It’s another sunny, Friday afternoon at Oasis Charter Public School in Salinas. In one classroom, a small group of students strum chords on guitars. In another, a group learns how to properly hold a violin bow.
Holden Boutelle, a seventh grader, pulls his viola out of a case and plays the melodious piece “Greensleeves.” Holden is not learning viola as part of a school music class. Instead, he and his peers are being instructed by volunteer high school students who are experienced musicians themselves.
These high school instrumentalists are a part of Keeping Music Alive, a local non-profit started by York alumnus and Harvard student Perry Choi in 2009. KMA was started when California schools were facing budget cuts, and performing arts programs were the first activities to be eliminated.
“We go to elementary schools lacking a music program and provide them one for free,” the KMA website notes. “Our mission is to give as many elementary school kids we can reach the gift of music.”
CHS alum Iljin Cho was president of KMA during the 2011-12 school year, and this year CHS junior Courtney Yoo and Monterey High senior Matthew Bae are co-presidents.
A paramount belief of KMA is that music is “as important as core classes like math, English, and history” to a child’s education.
“We teach more than just the rhythms or the notes,” Yoo says. “We teach the kids why it is important to appreciate all the wonderful music around our daily lives.”
Other CHS volunteers include juniors Aaron Dally, Allison Vanderley and Peter Mellinger, sophomore Ailis Dooner and freshmen Christina Byun and Steve Yoo. On Friday afternoons, when most students go home and relax, these musicians dedicate their time to going to Salinas and teaching for an hour. While it may seem like a sacrifice, these students believe it is worth it.

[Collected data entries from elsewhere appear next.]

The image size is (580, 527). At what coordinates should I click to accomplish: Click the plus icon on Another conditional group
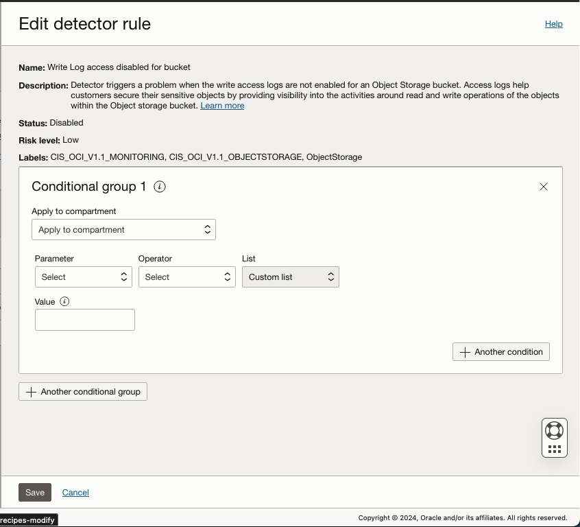(x=31, y=391)
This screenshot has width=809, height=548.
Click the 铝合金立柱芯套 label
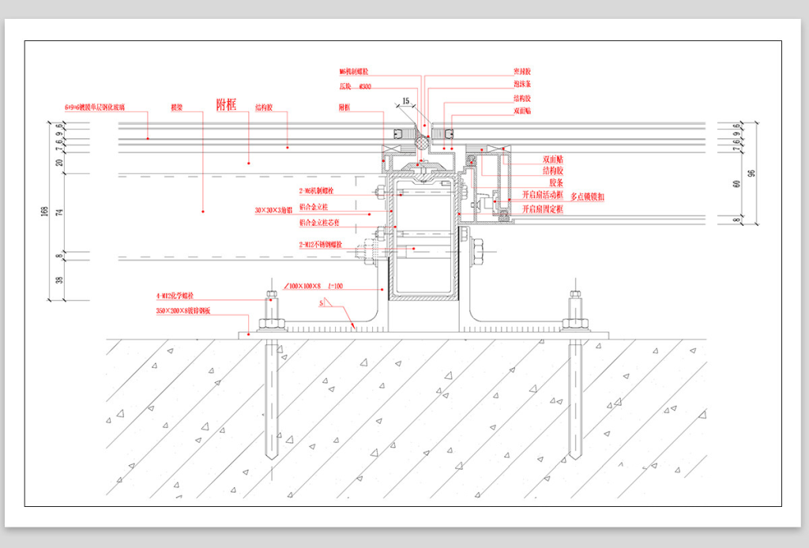pos(319,223)
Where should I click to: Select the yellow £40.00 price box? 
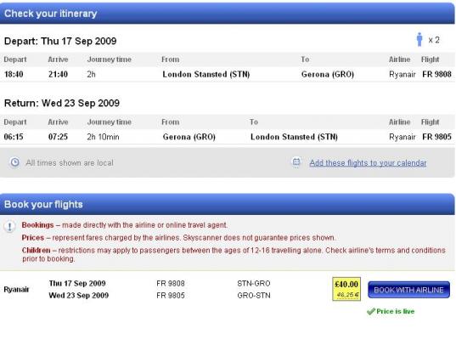346,289

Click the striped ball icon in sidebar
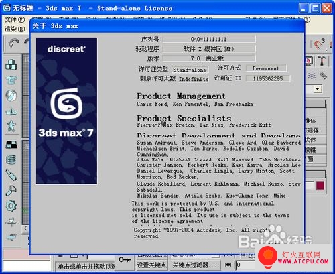[11, 96]
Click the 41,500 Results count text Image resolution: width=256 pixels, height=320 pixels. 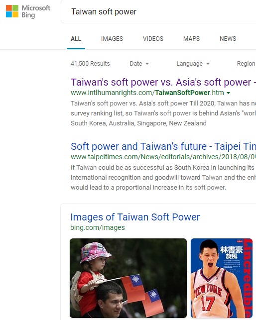[90, 64]
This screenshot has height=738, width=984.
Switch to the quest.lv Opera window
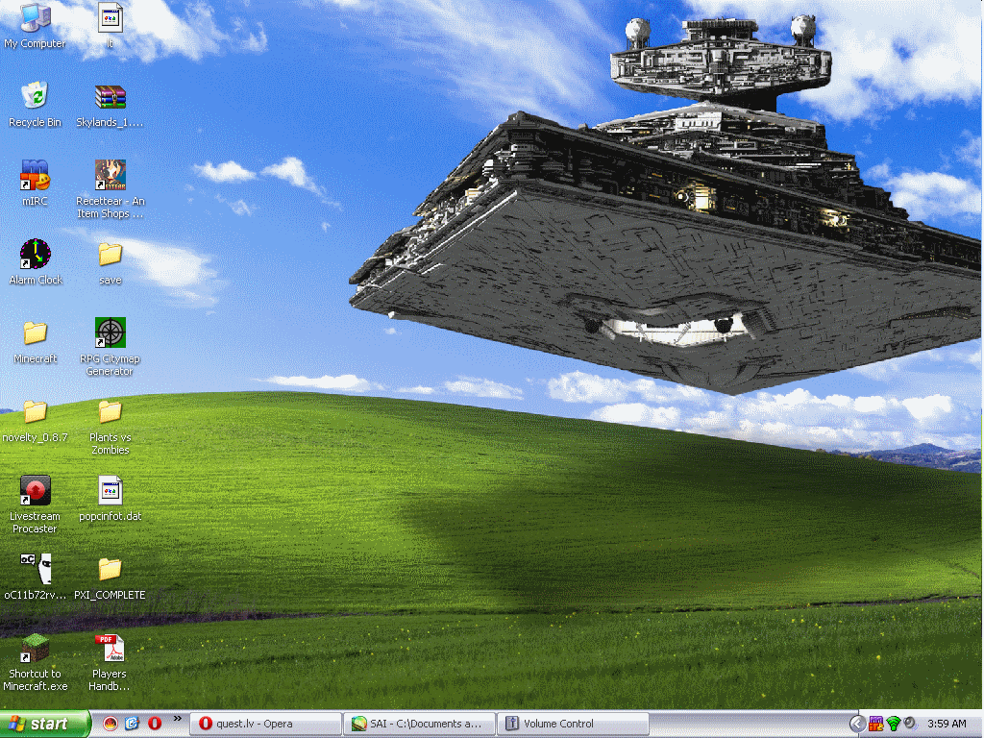click(265, 724)
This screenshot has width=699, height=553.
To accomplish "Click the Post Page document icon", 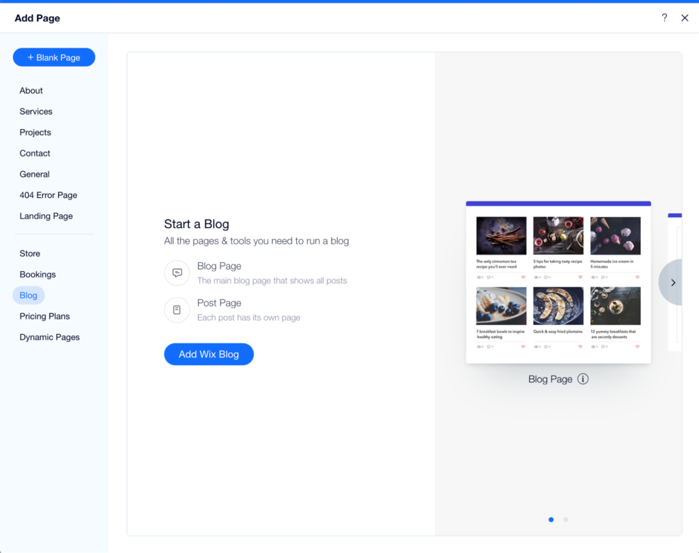I will 177,310.
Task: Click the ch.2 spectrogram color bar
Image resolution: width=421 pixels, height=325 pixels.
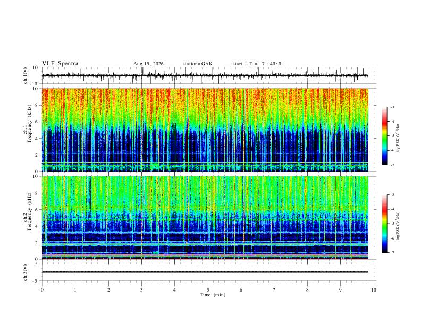Action: [x=384, y=224]
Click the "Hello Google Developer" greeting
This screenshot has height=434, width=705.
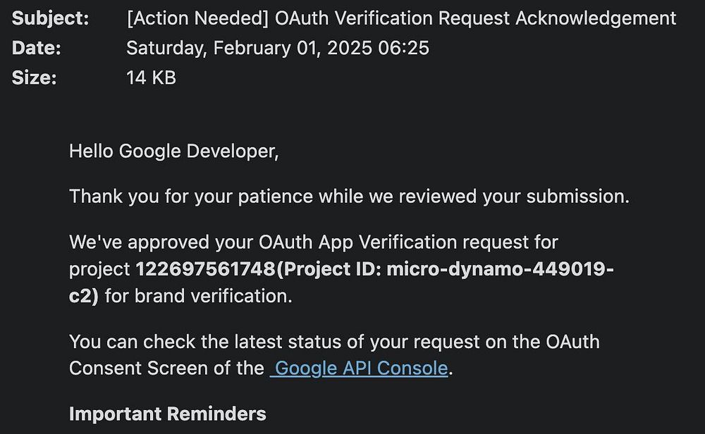173,151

“I support KMA,” Dally, a guitar teacher, notes, “because I realize how much the kids we teach appreciate it. An hour of our time is worth more to them than one would expect.”
Volunteer Josette Marsh, a Pacific Grove High sophomore and violinist, also believes “music cultivates a type of intimate teamwork unlike any other.”
“I have been privileged enough to have received a musical education,” Marsh says, “and I would like to share that with others.”
This year, Keeping Music Alive offers lessons for violin, viola, flute, clarinet, guitar, voice, piano, saxophone and trumpet.
Students are grateful for the opportunity they have been given, and to many it opens doors to experiences they would otherwise not be exposed to.
Boutelle, for example, originally played the cello, but switched to the viola, an instrument similar to both the cello and violin.
“I like the vibrations of the clarinet,” says fifth grader Owen Lemmon. “Whenever I listen to a song, I try to play it on the clarinet.”
Lemmon plans on playing in a high school band. “I’ll probably get onto the saxophone or bass clarinet,” he notes.
“I like seeing myself progress,” adds Boutelle in a sentiment common among other students.
Keeping Music Alive has many goals for the future, including having Salinas High School students teach at Oasis Elementary. They would also like student-teachers from the Monterey Peninsula to offer free lessons for those who would like them. As well, they hope to expand to other schools in the area that lack a music program.
KMA has been featured in the Korean Daily News and From the Top, an NPR radio show featuring prodigy musicians and their accomplishments.
Choi was named an Outstanding Philanthropic Youth by the National Philanthropy Day for the Central Coast in 2010 for his development of Keeping Music Alive.
Keeping Music Alive holds benefit concerts throughout the year to raise money to purchase books and instruments for the program. The last concert was held in late November, and the next will probably be sometime in March.
The concerts feature performances by local high school musicians, and according to their website, KMA hopes to “create a band or orchestra and perform for the public.”